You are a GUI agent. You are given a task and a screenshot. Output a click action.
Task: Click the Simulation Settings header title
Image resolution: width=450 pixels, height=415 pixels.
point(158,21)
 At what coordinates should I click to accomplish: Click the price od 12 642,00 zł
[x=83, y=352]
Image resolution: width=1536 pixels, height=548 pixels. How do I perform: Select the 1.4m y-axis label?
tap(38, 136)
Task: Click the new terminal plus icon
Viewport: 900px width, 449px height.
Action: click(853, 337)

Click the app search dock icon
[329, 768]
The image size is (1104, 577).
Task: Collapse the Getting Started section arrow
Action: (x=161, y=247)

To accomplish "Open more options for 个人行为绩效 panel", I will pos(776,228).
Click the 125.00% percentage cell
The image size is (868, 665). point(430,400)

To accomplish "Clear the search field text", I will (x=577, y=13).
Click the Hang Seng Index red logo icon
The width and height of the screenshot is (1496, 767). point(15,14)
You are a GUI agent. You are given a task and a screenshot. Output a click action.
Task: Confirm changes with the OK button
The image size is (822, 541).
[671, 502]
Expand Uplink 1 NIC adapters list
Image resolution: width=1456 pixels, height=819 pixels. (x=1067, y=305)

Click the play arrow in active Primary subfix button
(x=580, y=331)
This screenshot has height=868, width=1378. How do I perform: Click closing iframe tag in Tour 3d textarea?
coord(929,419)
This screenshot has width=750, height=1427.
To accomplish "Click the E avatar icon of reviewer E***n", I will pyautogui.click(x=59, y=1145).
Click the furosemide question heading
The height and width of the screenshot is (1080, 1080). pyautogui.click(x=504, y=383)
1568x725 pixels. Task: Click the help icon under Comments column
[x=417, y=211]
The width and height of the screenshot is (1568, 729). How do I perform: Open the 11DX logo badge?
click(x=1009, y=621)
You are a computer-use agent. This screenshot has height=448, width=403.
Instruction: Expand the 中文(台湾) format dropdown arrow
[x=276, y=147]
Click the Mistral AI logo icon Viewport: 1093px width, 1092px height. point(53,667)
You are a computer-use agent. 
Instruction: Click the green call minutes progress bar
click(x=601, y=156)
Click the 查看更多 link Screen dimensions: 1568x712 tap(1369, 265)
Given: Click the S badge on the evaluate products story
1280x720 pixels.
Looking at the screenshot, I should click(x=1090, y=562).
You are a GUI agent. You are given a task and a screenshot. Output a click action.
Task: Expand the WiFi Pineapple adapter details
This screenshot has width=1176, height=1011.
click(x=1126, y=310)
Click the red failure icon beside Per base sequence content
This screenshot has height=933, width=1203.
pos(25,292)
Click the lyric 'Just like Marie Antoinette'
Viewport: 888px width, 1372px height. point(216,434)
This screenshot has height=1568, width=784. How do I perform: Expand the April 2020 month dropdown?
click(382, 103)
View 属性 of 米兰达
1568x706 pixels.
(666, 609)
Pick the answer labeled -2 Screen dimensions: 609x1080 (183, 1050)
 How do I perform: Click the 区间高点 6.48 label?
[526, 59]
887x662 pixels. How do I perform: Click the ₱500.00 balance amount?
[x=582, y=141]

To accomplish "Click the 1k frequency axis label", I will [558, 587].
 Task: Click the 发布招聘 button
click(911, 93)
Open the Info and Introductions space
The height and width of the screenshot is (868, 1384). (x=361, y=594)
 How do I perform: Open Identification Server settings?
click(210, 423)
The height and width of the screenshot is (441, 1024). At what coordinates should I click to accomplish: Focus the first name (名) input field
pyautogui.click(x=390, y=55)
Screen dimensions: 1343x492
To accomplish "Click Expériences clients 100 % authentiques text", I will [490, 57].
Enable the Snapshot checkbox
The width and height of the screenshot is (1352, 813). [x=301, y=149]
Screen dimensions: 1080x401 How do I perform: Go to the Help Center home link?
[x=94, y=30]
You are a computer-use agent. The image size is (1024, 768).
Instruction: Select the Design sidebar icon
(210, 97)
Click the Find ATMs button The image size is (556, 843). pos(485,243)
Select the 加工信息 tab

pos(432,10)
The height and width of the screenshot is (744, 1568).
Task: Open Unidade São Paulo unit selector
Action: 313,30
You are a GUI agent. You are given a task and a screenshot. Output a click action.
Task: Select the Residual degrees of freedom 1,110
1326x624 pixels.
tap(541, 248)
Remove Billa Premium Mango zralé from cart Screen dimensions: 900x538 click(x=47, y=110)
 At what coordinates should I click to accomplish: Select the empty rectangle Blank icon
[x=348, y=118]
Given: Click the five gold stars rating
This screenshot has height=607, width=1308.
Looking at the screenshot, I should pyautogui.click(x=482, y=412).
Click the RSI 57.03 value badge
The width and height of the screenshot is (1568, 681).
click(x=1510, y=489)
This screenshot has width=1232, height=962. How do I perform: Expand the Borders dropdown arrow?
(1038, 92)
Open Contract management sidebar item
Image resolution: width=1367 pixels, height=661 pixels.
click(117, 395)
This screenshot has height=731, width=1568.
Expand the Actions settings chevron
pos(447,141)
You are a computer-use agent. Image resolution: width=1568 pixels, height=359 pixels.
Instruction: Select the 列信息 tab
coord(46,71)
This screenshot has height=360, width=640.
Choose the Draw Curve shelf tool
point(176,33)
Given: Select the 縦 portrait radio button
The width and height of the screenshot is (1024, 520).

Exercise description → Word for word, return all of the records.

Task result →
You are a GUI agent. You are given a task and a screenshot. Output a click action.
Task: Click the Simulation Settings header title
Image resolution: width=450 pixels, height=415 pixels.
point(158,21)
 At what coordinates should I click to accomplish: Click the price od 12 642,00 zł
[x=83, y=352]
Image resolution: width=1536 pixels, height=548 pixels. How do I perform: Select the 1.4m y-axis label?
tap(38, 136)
Task: Click the new terminal plus icon
Viewport: 900px width, 449px height.
Action: click(853, 337)

Click the app search dock icon
[329, 768]
The image size is (1104, 577).
Task: Collapse the Getting Started section arrow
Action: (x=161, y=247)

To accomplish "Open more options for 个人行为绩效 panel", I will pos(776,228).
Click the 125.00% percentage cell
The image size is (868, 665). point(430,400)

To accomplish "Clear the search field text", I will (x=577, y=13).
Click the Hang Seng Index red logo icon
The width and height of the screenshot is (1496, 767). point(15,14)
You are a GUI agent. You are given a task and a screenshot. Output a click action.
Task: Confirm changes with the OK button
The image size is (822, 541).
[671, 502]
Expand Uplink 1 NIC adapters list
Image resolution: width=1456 pixels, height=819 pixels. (x=1067, y=305)

Click the play arrow in active Primary subfix button
(x=580, y=331)
This screenshot has height=868, width=1378. How do I perform: Click closing iframe tag in Tour 3d textarea?
coord(929,419)
This screenshot has width=750, height=1427.
To accomplish "Click the E avatar icon of reviewer E***n", I will pyautogui.click(x=59, y=1145).
Click the furosemide question heading
The height and width of the screenshot is (1080, 1080). pyautogui.click(x=504, y=383)
1568x725 pixels. Task: Click the help icon under Comments column
[x=417, y=211]
The width and height of the screenshot is (1568, 729). How do I perform: Open the 11DX logo badge?
click(x=1009, y=621)
You are a computer-use agent. This screenshot has height=448, width=403.
Instruction: Expand the 中文(台湾) format dropdown arrow
[x=276, y=147]
Click the Mistral AI logo icon Viewport: 1093px width, 1092px height. point(53,667)
You are a computer-use agent. 
Instruction: Click the green call minutes progress bar
click(x=601, y=156)
Click the 查看更多 link Screen dimensions: 1568x712 tap(1369, 265)
Given: Click the S badge on the evaluate products story
1280x720 pixels.
Looking at the screenshot, I should click(x=1090, y=562).
You are a GUI agent. You are given a task and a screenshot. Output a click action.
Task: Expand the WiFi Pineapple adapter details
This screenshot has width=1176, height=1011.
click(x=1126, y=310)
Click the red failure icon beside Per base sequence content
This screenshot has height=933, width=1203.
pos(25,292)
Click the lyric 'Just like Marie Antoinette'
Viewport: 888px width, 1372px height. point(216,434)
This screenshot has height=1568, width=784. How do I perform: Expand the April 2020 month dropdown?
click(382, 103)
View 属性 of 米兰达
1568x706 pixels.
(666, 609)
Pick the answer labeled -2 Screen dimensions: 609x1080 (183, 1050)
 How do I perform: Click the 区间高点 6.48 label?
[526, 59]
887x662 pixels. How do I perform: Click the ₱500.00 balance amount?
[x=582, y=141]

To accomplish "Click the 1k frequency axis label", I will [558, 587].
 Task: Click the 发布招聘 button
click(911, 93)
Open the Info and Introductions space
The height and width of the screenshot is (868, 1384). (x=361, y=594)
 How do I perform: Open Identification Server settings?
click(210, 423)
The height and width of the screenshot is (441, 1024). At what coordinates should I click to accomplish: Focus the first name (名) input field
pyautogui.click(x=390, y=55)
Screen dimensions: 1343x492
To accomplish "Click Expériences clients 100 % authentiques text", I will [490, 57].
Enable the Snapshot checkbox
The width and height of the screenshot is (1352, 813). [x=301, y=149]
Screen dimensions: 1080x401 How do I perform: Go to the Help Center home link?
[x=94, y=30]
You are a computer-use agent. The image size is (1024, 768).
Instruction: Select the Design sidebar icon
(210, 97)
Click the Find ATMs button The image size is (556, 843). pos(485,243)
Select the 加工信息 tab

pos(432,10)
The height and width of the screenshot is (744, 1568).
Task: Open Unidade São Paulo unit selector
Action: 313,30
You are a GUI agent. You are given a task and a screenshot. Output a click action.
Task: Select the Residual degrees of freedom 1,110
1326x624 pixels.
tap(541, 248)
Remove Billa Premium Mango zralé from cart Screen dimensions: 900x538 click(x=47, y=110)
 At what coordinates should I click to accomplish: Select the empty rectangle Blank icon
[x=348, y=118]
Given: Click the five gold stars rating
This screenshot has height=607, width=1308.
Looking at the screenshot, I should pyautogui.click(x=482, y=412).
Click the RSI 57.03 value badge
The width and height of the screenshot is (1568, 681).
click(x=1510, y=489)
This screenshot has width=1232, height=962. How do I perform: Expand the Borders dropdown arrow?
(1038, 92)
Open Contract management sidebar item
Image resolution: width=1367 pixels, height=661 pixels.
click(117, 395)
This screenshot has height=731, width=1568.
Expand the Actions settings chevron
pos(447,141)
You are a computer-use agent. Image resolution: width=1568 pixels, height=359 pixels.
Instruction: Select the 列信息 tab
coord(46,71)
This screenshot has height=360, width=640.
Choose the Draw Curve shelf tool
point(176,33)
Given: Select the 縦 portrait radio button
The width and height of the screenshot is (1024, 520).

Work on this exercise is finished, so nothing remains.